Records from a data collection:
☆ ☆ ☆ ☆

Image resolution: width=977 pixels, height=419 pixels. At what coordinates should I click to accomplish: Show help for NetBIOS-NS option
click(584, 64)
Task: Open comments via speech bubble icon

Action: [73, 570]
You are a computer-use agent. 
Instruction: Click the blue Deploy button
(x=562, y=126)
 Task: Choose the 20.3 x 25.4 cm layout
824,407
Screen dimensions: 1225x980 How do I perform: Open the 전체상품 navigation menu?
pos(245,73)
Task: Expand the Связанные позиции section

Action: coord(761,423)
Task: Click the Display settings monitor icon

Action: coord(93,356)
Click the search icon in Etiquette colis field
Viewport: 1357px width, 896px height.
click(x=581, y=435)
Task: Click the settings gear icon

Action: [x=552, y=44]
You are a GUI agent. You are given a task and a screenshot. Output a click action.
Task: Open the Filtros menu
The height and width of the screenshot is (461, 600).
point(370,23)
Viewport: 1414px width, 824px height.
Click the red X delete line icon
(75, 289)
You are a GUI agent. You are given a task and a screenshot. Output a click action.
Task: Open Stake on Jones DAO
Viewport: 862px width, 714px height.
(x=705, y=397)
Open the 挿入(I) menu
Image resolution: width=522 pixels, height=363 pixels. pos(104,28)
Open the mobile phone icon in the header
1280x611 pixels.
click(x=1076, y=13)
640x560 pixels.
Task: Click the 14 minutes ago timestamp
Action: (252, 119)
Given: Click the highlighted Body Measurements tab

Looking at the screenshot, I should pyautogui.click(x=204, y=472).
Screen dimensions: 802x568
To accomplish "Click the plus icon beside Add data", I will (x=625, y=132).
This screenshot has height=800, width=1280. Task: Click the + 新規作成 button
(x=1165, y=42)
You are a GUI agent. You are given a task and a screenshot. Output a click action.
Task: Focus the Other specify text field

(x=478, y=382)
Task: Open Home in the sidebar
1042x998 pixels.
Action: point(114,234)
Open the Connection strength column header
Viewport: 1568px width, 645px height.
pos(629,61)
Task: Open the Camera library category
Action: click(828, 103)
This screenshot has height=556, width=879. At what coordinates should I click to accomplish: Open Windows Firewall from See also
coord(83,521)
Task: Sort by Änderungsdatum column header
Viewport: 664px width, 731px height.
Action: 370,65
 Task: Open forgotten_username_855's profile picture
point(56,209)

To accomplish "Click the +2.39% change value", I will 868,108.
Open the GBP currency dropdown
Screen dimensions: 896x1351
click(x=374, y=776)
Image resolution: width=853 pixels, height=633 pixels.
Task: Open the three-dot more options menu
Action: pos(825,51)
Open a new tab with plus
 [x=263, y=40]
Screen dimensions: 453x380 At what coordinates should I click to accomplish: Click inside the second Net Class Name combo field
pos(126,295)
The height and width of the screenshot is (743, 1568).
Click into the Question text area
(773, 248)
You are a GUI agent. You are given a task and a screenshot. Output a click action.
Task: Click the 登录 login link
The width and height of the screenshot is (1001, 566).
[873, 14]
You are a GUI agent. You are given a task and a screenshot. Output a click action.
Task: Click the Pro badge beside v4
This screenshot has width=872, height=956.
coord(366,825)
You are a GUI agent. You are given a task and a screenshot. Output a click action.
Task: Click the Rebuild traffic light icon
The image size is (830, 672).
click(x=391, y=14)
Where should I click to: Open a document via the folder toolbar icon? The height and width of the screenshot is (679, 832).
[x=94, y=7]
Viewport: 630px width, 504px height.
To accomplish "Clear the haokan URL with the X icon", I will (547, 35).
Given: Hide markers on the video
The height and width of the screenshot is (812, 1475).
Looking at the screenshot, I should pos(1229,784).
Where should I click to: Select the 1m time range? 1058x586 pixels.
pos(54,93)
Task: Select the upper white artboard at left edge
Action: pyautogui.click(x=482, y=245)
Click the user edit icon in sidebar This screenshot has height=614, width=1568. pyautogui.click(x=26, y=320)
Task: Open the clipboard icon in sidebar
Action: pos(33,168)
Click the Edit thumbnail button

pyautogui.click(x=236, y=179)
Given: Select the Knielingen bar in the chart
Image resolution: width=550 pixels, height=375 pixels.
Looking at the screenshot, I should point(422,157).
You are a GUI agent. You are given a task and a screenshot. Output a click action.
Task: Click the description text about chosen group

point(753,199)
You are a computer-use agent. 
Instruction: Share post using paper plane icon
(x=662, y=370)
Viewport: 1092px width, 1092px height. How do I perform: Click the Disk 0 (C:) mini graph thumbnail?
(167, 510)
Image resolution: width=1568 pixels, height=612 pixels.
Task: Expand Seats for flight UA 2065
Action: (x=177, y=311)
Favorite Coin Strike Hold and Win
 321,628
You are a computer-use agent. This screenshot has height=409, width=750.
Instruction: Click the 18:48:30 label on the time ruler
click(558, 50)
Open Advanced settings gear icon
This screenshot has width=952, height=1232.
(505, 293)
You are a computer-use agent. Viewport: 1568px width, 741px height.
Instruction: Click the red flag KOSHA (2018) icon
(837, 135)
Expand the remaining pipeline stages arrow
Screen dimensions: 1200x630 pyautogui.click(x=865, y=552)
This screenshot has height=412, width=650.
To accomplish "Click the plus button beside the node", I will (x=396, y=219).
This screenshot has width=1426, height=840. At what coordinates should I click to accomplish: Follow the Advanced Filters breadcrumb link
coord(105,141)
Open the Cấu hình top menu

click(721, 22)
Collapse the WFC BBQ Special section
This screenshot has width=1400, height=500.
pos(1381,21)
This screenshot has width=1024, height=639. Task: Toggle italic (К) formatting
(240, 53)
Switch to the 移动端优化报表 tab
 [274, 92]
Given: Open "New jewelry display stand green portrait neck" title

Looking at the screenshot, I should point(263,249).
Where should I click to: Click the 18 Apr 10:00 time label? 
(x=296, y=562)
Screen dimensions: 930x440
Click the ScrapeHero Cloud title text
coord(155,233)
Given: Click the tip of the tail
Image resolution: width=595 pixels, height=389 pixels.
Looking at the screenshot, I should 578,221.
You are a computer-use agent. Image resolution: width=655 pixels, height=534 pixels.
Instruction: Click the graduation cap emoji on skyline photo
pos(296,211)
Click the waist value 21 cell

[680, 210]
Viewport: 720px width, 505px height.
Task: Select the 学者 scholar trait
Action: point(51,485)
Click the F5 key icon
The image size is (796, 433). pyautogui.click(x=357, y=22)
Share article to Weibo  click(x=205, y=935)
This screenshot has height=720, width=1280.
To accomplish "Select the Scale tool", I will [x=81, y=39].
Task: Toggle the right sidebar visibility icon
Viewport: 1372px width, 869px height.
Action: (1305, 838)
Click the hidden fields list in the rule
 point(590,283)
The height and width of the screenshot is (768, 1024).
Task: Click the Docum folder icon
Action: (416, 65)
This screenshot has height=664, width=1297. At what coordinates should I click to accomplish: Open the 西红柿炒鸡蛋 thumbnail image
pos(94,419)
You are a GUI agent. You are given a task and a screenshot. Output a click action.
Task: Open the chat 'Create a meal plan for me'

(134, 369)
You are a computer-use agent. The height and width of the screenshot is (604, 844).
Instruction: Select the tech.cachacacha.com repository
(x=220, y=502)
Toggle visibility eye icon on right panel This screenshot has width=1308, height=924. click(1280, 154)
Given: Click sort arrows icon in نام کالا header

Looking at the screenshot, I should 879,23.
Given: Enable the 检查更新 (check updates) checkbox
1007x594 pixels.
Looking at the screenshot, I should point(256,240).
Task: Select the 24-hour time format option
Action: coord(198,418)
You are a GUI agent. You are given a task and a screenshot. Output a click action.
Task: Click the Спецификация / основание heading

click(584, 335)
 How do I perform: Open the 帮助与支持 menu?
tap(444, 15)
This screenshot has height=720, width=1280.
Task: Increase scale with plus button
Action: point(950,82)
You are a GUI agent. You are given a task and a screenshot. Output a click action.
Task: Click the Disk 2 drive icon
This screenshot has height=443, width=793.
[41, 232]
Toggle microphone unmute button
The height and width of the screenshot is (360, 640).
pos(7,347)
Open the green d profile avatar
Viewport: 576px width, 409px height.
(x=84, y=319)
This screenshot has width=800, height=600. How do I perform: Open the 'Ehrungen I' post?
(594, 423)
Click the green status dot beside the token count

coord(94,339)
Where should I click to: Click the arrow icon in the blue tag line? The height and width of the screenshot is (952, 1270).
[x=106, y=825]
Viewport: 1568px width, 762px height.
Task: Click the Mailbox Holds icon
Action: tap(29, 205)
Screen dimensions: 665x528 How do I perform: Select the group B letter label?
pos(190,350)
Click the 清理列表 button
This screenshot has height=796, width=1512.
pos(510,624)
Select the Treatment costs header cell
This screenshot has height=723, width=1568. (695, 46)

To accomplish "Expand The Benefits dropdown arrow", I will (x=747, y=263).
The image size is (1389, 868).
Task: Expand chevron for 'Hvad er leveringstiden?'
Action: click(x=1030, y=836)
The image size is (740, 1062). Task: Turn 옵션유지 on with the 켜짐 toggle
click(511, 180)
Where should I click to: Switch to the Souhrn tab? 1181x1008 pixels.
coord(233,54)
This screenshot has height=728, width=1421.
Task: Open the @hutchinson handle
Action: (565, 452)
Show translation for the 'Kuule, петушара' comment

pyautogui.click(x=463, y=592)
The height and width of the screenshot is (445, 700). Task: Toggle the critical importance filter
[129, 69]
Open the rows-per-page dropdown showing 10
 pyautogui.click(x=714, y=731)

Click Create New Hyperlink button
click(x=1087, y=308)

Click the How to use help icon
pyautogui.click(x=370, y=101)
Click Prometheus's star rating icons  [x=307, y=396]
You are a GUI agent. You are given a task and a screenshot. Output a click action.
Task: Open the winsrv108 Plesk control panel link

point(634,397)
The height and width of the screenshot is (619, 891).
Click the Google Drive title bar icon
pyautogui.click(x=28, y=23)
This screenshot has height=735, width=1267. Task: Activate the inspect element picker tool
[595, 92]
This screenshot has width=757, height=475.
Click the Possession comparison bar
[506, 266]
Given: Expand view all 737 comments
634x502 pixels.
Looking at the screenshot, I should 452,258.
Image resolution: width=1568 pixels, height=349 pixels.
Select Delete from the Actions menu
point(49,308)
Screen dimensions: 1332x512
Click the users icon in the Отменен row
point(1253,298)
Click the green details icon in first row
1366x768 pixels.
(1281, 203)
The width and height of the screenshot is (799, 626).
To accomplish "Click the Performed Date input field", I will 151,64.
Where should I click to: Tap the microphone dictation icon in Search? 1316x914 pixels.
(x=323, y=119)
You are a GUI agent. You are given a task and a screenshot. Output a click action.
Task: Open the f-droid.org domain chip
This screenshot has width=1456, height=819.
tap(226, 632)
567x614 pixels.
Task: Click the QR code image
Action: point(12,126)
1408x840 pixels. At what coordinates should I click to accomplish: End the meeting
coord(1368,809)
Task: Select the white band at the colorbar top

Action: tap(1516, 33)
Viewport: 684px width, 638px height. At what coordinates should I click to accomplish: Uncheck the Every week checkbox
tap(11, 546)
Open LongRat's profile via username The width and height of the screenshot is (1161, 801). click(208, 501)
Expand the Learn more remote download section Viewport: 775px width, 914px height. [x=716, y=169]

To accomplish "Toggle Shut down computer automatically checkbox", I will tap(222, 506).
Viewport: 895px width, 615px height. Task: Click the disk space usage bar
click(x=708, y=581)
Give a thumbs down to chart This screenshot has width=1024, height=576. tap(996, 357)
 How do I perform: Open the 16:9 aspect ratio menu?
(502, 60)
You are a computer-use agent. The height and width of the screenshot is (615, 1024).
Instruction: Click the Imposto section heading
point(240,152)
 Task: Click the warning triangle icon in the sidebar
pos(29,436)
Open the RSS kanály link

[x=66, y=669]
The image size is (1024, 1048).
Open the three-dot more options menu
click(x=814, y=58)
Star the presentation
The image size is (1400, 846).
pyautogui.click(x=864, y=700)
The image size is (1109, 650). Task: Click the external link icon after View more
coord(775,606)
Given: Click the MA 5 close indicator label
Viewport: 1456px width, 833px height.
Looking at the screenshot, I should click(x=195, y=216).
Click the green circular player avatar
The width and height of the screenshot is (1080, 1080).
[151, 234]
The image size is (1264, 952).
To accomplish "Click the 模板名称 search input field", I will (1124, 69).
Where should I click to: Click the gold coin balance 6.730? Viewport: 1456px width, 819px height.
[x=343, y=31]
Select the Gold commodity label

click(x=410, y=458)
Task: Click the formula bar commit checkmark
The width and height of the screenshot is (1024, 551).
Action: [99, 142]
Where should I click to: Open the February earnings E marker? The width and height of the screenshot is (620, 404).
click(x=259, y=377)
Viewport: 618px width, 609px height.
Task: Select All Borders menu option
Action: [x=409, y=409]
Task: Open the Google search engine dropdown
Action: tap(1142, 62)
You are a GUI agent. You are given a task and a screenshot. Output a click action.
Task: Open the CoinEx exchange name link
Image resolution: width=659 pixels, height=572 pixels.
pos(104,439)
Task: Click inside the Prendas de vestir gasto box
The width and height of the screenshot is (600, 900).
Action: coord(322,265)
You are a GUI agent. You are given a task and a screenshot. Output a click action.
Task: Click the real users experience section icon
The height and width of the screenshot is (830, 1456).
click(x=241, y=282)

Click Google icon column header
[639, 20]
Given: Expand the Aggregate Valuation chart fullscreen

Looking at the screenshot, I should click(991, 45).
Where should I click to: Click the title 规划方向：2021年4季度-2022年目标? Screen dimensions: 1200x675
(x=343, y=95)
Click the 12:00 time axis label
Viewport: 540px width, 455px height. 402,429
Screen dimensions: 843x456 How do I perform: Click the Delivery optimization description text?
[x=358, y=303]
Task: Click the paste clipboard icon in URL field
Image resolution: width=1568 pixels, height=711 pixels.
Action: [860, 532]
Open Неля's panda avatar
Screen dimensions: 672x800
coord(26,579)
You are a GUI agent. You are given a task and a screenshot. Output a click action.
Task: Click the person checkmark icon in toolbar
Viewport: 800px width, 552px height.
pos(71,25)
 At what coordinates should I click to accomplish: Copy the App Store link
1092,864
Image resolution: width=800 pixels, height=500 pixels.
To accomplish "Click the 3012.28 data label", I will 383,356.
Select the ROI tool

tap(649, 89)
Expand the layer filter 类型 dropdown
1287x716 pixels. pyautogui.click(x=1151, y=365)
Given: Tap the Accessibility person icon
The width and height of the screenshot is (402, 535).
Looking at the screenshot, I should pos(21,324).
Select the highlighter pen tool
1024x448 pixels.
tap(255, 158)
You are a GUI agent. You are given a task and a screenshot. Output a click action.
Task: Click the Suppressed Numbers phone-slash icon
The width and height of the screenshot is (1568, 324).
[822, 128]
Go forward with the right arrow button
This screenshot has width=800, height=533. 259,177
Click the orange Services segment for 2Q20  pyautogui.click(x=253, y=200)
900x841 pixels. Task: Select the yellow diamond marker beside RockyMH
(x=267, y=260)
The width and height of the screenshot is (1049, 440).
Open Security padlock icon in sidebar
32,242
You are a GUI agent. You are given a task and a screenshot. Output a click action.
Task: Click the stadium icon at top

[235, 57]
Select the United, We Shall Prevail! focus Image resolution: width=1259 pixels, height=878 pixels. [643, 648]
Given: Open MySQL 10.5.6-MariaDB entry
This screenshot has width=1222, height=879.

☆ ☆ ☆ ☆

# [ABOUT THIS EXERCISE]
Find every line in the records above that contains the word "checkmark", and copy each one.

# [TASK OUTPUT]
Task: Click the formula bar commit checkmark
Task: Click the person checkmark icon in toolbar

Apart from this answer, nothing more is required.